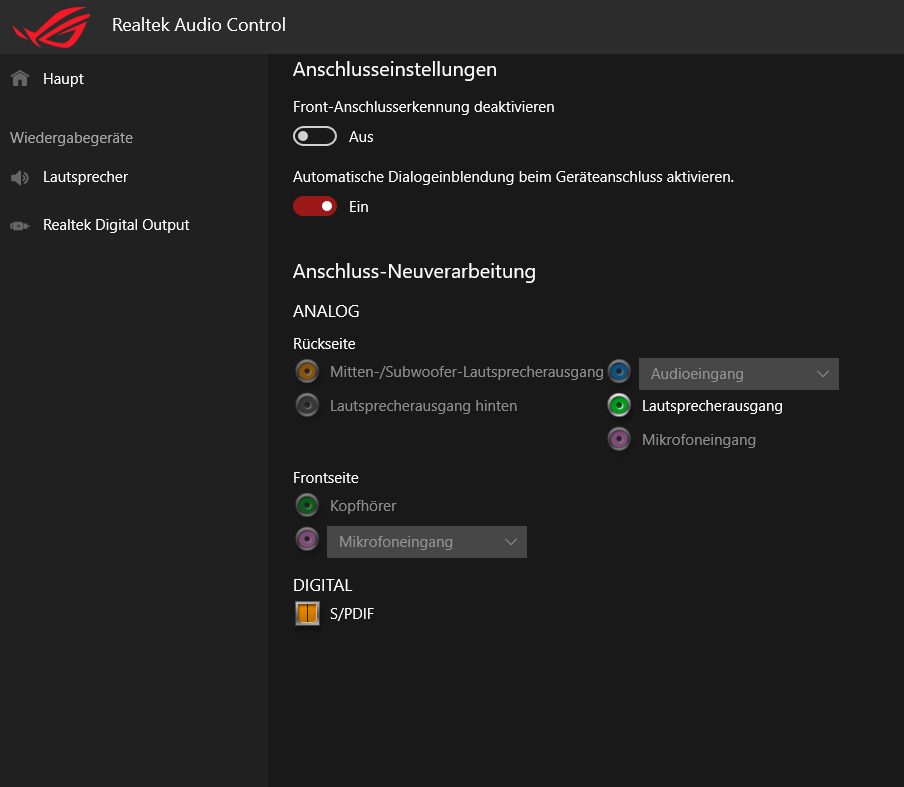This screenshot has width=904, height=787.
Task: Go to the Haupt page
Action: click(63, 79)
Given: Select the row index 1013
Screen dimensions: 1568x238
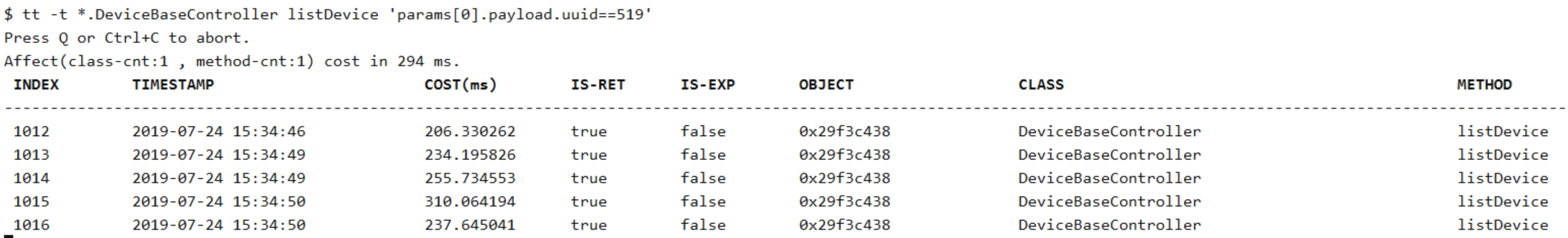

→ What the task asks
Please copy the data above word for word, but only from the line that contains "Given: Select the row index 1013" through the final line, both included, and without the pictures.

→ Result below
Given: Select the row index 1013
Screen dimensions: 1568x238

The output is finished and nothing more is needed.